Item 3. | Source and Amount of Funds or Other Consideration. |
Item 3 is hereby amended and restated to read as follows:
The Shares purchased by Enterprise Master Fund, Multi-Strategy Master Fund, Navigation Master Fund, Value and Opportunity Master Fund and RCG PB were purchased with working capital (which may, at any given time, include margin loans made by brokerage firms in the ordinary course of business) in open market purchases, except as otherwise noted. The aggregate purchase cost of the 347,854 Shares beneficially owned in the aggregate by Enterprise Master Fund, Multi-Strategy Master Fund, Navigation Master Fund, Value and Opportunity Master Fund and RCG PB is approximately $10,815,000, excluding brokerage commissions.

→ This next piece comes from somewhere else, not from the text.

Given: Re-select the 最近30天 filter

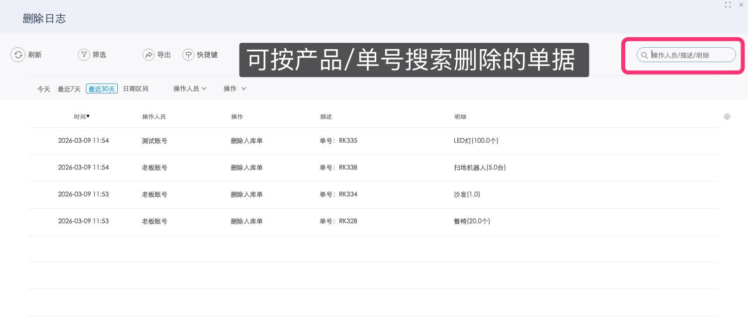Looking at the screenshot, I should click(x=102, y=88).
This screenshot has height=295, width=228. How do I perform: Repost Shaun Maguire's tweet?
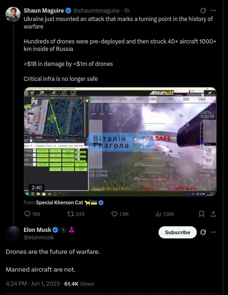click(70, 214)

Item 5. | Interest in Securities of the Issuer. |
Item 5 is hereby amended and restated to read as follows:
The aggregate percentage of Shares reported owned by each person named herein is based upon 7,008,490 Shares outstanding, as of December 21, 2009, which is the total number of Shares outstanding as reported in Amendment No. 1 to the Issuer’s Quarterly Report on Form 10-Q, filed with the Securities and Exchange Commission on January 7, 2010.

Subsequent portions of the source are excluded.